§ DIRECTIVE 1: Write out the lines of the listing below again, requests included, and offset every coordinate in their answers by adding 38 to each number. Begin at the listing line that contains "Screen dimensions: 222x154" and stop after the one that contains "coord(85,128)".

* Start PASSAGE *

Photoshop Elements 3 Tutorial
This is a damaged photo that was carried in a wallet for a couple of decades because it was much beloved. You probably will never be asked to restore a photo with this much damage in your lifetime. This is not the only way to restore a photo, it's just the way that I approached the project. I'm going to Adobe® Photoshop Elements 3® to show you just how powerful this program's tools are but they can be duplicated to a degree in other photo editing programs. And I only had about 10 hours to devote to this project.
My goal was to get a reasonable likeness out of it before it completely falls apart and is lost forever. Also, I wanted to be able to print a fairly clear image in an 8 x 10 size and put old glory in the background on a color transparency layer in a sepia toned finished portrait. The original photo is only about 1-1/2 x 1=3/4 inch in size.

* End PASSAGE *
* Start EXTRACTED RECORDS *

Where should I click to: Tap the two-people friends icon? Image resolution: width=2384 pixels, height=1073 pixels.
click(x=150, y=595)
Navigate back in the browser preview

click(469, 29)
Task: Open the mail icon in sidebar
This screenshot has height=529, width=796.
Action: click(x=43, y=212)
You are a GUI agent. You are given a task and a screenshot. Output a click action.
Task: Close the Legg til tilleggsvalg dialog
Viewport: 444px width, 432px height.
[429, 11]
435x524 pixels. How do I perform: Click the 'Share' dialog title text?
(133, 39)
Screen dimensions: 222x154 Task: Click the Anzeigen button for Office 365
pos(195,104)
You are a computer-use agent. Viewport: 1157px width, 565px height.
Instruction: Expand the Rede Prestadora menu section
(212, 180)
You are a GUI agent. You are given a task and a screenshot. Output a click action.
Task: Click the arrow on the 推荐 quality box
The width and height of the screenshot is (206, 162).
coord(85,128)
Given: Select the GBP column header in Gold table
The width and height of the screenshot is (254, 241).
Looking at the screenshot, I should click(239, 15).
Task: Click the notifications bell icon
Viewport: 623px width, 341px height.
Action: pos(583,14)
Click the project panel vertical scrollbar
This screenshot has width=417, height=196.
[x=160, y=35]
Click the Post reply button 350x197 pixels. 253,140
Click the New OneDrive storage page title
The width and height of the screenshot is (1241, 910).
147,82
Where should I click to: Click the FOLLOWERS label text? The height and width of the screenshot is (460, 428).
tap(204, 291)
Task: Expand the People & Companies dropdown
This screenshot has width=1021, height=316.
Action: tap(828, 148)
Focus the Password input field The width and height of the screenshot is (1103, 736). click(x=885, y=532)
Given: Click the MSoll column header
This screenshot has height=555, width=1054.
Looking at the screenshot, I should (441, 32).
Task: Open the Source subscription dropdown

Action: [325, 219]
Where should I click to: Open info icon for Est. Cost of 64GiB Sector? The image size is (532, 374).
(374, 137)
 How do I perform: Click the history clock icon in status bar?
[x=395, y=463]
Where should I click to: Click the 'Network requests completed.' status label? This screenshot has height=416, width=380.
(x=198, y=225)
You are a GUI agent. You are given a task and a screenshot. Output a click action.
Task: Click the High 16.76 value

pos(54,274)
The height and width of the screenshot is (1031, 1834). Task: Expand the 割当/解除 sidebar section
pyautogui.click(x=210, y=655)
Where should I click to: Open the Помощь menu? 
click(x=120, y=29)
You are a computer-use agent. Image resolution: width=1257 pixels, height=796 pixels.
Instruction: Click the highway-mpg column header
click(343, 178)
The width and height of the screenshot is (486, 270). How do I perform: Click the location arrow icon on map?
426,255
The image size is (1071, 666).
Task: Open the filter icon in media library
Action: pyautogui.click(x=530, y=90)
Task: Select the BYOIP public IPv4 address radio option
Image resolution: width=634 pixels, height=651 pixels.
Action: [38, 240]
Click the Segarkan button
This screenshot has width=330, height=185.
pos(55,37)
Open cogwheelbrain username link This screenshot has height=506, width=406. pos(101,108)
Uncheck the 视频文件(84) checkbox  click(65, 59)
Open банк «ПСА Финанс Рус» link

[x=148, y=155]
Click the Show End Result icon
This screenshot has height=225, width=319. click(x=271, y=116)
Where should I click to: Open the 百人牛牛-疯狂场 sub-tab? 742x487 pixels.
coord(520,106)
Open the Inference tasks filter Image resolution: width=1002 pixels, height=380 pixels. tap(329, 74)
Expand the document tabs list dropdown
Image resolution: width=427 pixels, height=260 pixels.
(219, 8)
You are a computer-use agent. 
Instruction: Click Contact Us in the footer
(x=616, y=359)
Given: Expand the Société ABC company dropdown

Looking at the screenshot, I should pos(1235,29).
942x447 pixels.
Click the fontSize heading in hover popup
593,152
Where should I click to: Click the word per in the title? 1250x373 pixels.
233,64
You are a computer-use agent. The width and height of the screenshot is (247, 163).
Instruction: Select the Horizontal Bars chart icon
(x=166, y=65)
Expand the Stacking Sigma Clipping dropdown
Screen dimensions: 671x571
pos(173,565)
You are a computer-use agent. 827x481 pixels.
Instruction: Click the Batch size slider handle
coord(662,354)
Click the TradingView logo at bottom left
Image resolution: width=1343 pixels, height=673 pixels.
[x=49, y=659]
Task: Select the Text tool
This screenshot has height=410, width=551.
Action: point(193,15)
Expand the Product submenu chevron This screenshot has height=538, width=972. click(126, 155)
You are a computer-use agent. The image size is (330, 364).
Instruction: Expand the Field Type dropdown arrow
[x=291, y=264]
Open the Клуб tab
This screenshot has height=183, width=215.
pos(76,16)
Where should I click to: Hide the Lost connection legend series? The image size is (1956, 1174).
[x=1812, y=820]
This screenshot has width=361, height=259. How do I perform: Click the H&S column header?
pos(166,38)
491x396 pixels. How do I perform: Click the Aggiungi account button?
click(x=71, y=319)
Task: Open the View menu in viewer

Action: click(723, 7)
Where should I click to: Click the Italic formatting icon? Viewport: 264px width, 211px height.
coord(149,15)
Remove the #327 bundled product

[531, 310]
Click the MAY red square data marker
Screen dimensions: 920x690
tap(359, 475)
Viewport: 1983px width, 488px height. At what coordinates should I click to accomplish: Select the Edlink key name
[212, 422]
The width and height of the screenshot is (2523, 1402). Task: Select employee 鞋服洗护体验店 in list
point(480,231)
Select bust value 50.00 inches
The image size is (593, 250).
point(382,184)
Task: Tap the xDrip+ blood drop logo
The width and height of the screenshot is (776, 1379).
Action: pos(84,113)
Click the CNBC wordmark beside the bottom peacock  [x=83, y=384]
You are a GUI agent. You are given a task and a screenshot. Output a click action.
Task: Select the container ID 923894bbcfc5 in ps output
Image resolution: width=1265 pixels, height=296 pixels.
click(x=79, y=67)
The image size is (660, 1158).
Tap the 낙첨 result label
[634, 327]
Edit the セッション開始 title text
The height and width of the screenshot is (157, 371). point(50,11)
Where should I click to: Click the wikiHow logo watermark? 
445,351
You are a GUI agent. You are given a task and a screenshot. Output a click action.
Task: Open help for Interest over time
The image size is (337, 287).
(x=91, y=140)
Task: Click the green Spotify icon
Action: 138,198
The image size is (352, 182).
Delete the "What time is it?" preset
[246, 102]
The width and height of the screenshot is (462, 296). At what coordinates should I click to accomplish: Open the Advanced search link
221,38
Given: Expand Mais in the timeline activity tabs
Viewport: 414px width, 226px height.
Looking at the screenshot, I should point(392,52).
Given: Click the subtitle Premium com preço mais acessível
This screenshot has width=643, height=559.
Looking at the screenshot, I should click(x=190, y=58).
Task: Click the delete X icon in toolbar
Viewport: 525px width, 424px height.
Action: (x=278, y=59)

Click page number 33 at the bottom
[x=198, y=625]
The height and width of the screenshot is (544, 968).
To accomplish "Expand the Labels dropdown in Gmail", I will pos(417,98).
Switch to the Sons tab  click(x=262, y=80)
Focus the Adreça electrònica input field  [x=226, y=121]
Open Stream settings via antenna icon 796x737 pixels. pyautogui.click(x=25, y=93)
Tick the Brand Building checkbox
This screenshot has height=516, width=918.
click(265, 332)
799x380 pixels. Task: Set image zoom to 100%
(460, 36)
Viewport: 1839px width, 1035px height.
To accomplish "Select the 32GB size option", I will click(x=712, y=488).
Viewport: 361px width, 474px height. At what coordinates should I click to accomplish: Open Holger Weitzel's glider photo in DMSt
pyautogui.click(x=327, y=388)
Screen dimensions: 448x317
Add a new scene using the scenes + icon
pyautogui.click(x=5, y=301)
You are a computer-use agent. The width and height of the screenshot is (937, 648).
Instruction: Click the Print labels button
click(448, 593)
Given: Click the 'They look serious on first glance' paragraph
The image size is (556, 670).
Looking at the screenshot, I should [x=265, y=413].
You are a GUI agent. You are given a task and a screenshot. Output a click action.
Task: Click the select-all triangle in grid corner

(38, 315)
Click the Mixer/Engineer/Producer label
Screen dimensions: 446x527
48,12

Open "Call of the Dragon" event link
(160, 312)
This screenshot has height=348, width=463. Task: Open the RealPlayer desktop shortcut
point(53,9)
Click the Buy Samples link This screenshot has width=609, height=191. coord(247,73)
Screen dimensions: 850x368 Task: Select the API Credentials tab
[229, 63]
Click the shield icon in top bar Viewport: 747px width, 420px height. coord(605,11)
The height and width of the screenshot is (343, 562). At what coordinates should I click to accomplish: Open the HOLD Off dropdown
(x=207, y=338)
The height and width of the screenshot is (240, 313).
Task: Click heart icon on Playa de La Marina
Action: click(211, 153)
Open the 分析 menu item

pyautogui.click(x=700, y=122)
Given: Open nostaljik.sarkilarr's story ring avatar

* End EXTRACTED RECORDS *

§ DIRECTIVE 2: Resume the photo restoration tutorial above, picking up right after its last sentence.

§ FINAL RESULT 1:
Screen dimensions: 222x154 Task: Click the Anzeigen button for Office 365
pos(233,142)
You are a computer-use agent. Viewport: 1157px width, 565px height.
Instruction: Expand the Rede Prestadora menu section
(250, 218)
You are a GUI agent. You are given a task and a screenshot. Output a click action.
Task: Click the arrow on the 推荐 quality box
The width and height of the screenshot is (206, 162).
coord(123,166)

§ FINAL RESULT 2:
A background in portrait art is a plus on this project, since some very important parts of the main facial features are completely missing from it and will have to be painted in. Be prepared to put in a lot of time on a project like this.
1 First, I scanned the image in at the highest setting my scanner could go which is 1800 ppi, at 400 percent. I immediately saved it as a .psd untouched and backed it up to cd. The original scan was over 100 mb. I did not flatten my layers as I worked so I could have a visual record of the steps I took every few hours for each phase, creating a fresh duplicate layer to work on so I could go back if I messed up horribly without losing hours of work. I also used the undo feature (ctrl + z) a lot.
2 I duplicated the layer, enlarged the photo using zoom and selected the healing brush tool in 'replace' mode. Then started selecting good areas of the background to completely replace the color in most the missing areas. The 'normal' mode of the healing brush will merge the pixels with the missing white areas without completely coloring it in. We'll do a lot of that later to smooth it out.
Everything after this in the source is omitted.